“Just that and right he’d be, too,” Don replied. “But I think the determination to win out now is somewhat different from anything I have previously experienced; you’ll have to admit it has more pep to it than any game we ever got into.”
“I will admit that,” Herbert said.
“For back of it is that primal love of life. We are willing to sacrifice everything rather than miss the glory of fighting on until we’re done for, but yet, Herb, it’s kind of sweet to think of living to do something worth while; to make an effort to gain happiness. You know I’m quoting a little from the principal’s last commencement address.”

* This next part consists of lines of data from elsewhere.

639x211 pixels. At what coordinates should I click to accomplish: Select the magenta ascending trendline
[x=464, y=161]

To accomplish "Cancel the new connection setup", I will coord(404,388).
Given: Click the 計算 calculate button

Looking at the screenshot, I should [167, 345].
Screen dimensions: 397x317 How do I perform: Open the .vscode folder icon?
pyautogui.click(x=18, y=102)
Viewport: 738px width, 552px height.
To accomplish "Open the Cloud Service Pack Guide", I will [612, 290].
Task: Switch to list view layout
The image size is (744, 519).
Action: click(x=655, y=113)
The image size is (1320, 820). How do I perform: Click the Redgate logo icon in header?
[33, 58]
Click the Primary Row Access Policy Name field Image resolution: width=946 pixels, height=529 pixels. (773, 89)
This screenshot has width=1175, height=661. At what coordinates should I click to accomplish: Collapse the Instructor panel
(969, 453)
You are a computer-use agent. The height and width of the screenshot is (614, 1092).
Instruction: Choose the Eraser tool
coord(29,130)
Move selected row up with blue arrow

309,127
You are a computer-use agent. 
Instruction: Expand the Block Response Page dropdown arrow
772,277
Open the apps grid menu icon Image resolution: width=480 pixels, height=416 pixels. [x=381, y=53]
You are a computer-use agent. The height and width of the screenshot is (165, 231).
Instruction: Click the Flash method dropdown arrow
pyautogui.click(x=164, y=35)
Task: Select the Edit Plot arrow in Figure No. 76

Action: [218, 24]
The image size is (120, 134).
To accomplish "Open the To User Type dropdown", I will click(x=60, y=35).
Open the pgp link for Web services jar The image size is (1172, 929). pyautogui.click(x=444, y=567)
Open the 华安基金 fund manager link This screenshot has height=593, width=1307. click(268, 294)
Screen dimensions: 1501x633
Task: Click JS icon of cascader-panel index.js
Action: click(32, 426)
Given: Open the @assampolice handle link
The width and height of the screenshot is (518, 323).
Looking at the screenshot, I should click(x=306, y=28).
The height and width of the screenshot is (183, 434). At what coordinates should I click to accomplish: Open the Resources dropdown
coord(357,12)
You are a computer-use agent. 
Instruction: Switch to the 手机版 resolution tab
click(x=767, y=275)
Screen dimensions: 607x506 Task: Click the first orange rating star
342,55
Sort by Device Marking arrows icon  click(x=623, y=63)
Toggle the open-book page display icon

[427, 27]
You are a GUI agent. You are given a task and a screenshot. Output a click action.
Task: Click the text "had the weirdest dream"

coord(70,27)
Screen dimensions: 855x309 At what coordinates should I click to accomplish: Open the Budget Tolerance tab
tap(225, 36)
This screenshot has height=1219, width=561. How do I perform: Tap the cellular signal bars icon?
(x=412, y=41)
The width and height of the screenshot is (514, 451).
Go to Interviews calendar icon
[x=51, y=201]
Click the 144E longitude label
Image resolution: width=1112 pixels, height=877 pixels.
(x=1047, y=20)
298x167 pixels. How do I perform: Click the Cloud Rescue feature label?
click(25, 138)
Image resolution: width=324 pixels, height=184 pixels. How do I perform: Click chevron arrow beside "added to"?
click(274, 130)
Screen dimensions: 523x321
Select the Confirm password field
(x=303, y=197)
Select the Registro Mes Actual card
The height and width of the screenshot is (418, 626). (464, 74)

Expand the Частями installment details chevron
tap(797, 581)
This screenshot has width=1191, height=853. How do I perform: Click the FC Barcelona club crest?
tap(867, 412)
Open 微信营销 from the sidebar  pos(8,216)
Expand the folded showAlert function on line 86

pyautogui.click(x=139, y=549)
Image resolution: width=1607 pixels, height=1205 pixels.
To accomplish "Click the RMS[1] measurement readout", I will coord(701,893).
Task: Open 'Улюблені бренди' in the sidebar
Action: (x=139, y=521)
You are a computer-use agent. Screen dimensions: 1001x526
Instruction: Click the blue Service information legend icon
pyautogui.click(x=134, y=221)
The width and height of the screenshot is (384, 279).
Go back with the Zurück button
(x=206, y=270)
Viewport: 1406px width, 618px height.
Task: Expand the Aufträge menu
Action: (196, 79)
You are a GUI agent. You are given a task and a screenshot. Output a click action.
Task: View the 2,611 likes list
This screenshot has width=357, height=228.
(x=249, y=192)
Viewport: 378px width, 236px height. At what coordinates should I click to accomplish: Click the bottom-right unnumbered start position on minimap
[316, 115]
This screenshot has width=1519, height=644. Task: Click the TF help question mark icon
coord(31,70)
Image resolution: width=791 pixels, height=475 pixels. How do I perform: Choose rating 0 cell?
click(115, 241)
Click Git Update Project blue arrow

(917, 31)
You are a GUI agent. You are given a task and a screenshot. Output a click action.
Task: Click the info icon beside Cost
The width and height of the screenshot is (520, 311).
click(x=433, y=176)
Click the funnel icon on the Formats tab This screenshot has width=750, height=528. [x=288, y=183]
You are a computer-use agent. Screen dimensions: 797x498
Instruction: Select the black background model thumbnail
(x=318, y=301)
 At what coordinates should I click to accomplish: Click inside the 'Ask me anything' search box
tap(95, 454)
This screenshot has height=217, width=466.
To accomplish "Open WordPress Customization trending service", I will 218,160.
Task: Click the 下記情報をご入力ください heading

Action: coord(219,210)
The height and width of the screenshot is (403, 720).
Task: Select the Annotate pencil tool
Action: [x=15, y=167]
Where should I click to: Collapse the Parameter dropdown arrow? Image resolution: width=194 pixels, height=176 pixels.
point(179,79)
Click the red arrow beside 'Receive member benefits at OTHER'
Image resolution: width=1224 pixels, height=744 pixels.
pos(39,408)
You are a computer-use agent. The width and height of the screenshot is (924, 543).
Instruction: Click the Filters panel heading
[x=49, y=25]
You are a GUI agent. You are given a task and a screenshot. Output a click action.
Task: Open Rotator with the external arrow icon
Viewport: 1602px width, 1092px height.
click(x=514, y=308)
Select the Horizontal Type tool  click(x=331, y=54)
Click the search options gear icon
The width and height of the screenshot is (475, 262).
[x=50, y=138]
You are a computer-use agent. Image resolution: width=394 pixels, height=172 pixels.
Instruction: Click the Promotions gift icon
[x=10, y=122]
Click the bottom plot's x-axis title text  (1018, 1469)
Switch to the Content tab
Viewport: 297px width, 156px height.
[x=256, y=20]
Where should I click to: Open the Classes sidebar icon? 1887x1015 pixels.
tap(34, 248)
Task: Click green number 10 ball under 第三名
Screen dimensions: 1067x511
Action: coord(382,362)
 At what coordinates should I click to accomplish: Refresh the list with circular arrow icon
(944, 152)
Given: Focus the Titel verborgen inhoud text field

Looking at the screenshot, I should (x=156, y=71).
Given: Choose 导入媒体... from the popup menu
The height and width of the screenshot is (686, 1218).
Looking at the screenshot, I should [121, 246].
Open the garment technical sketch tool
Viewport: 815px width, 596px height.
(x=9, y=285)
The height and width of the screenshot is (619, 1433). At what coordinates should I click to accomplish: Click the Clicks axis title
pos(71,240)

“And yet I know as well as that I’m lying here on a hard rock that it’s a hard, cold fact that nobody could induce you to surrender,” argued Herb.
“Perfectly right, old man. If there were ten thousand Jerries, as the boys call them, going to rush us in ten minutes I would want to stay right here and give it to ’em until our cartridges were all gone.”
“Do you remember young Gaylord at Brighton, Don?”
“Remember him? Who doesn’t? You’re going to refer to the fact that he was generally considered a softy; that he was so blamed gentle that every one looked for him to burst into tears at any trying moment; aren’t you?”
“Yes, but you know what he did once; don’t you?”
“You mean standing off those burglars?”
“Just that,” said Herbert. “They tortured him horribly for an hour to make him tell where Grant, his roommate, kept his money hid—a lot of it—and did Gaylord tell? Not he! He refused and made mental notes of the men; they were arrested and sent up on it.”